Also, I’m not referring in a saccharine way to love for work, as in, “Do what you love; love what you do.”

Instead, I want to engage love as wanting another to be—not only to survive, but to flourish in their whole selfhood—their inherent dignity, their giftedness, their genius. It’s simultaneously a higher bar and a lower one than asking people to like each other.

Too often, workplaces get sucked into the kind of drama that unfolds at a middle school, in which every interaction is laden with perceptions of belonging and popularity and every participant lives ever at the edge of feeling inadequate or being misunderstood. (As a side note, some of my best routes to compassion when I’ve experienced challenging moments with colleagues have been in moments in which I can hear or otherwise filter their comments through their 12 or 13 year-old selves.)

It’s ok that we never grow out of wanting to belong and to be liked.

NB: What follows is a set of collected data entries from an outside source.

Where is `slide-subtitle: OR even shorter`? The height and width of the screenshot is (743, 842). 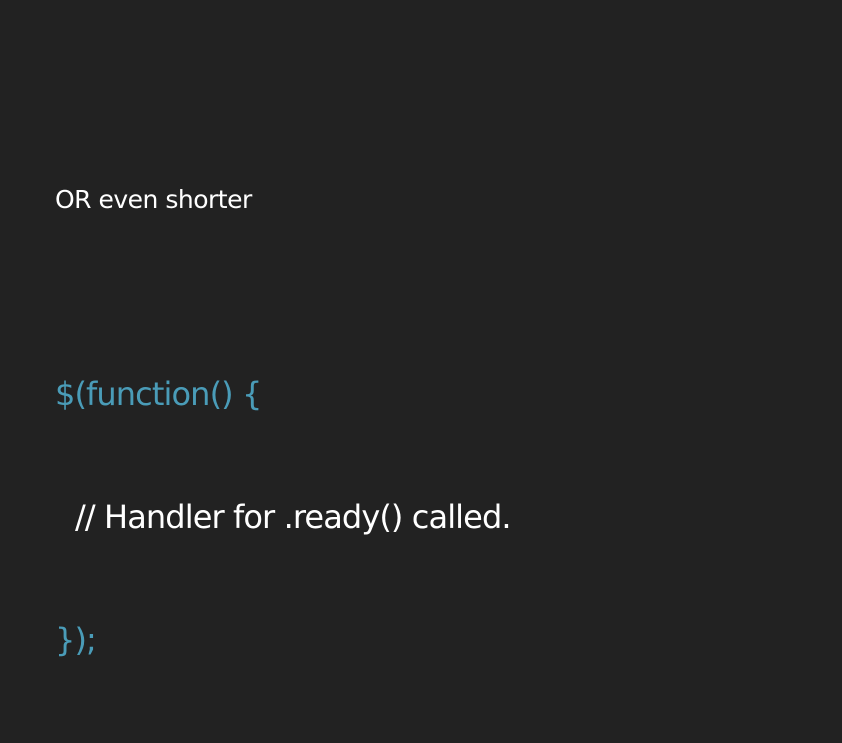 slide-subtitle: OR even shorter is located at coordinates (154, 200).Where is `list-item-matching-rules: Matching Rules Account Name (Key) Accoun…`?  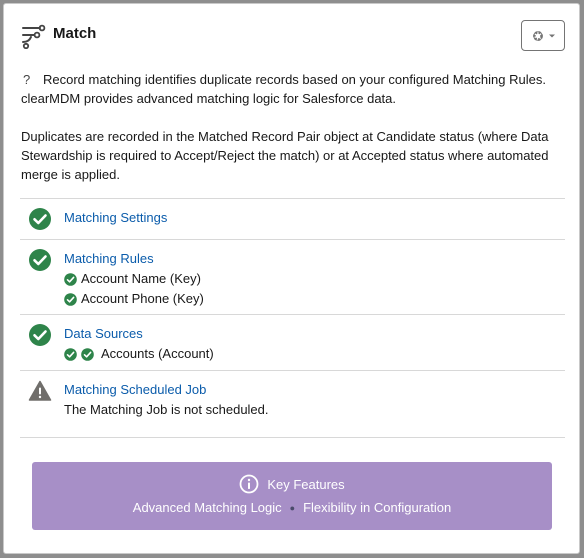 list-item-matching-rules: Matching Rules Account Name (Key) Accoun… is located at coordinates (292, 276).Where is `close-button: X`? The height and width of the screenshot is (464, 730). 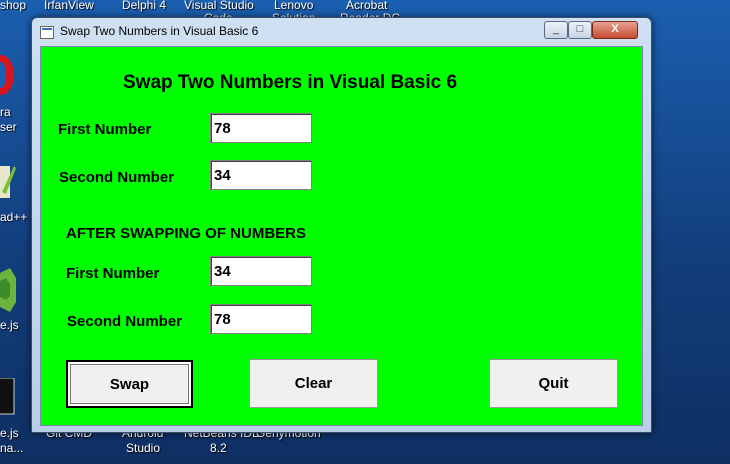
close-button: X is located at coordinates (615, 30).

But popularity is fickle, and it’s not the best measure for happiness or success in the workplace.

Rooted and fears and inadequacy, we are not our best selves in life or at work. Unmoored from our inherent dignity, our giftedness, and our genius, we bring unsettled energy to our interactions and sometimes chase the wrong kinds of validation.

Love is a way better path to joy in both life and work.

Love, understood as wanting someone to be, and directed toward yourself as well as others, can settle you in your body and selfhood. Love can help keep you focused on the main thing, which is offering what you can; inviting, receiving, and appreciating what others offer; and aiming your efforts toward shared goals. You can do this even when you don’t like someone. Even when you don’t like yourself too much.

Always choose loving over liking. Liking is fickle; it goes up and down according to circumstances and moods. You can endure these ups and downs if you’re tethered to a deeper love that wants yourself and others to be.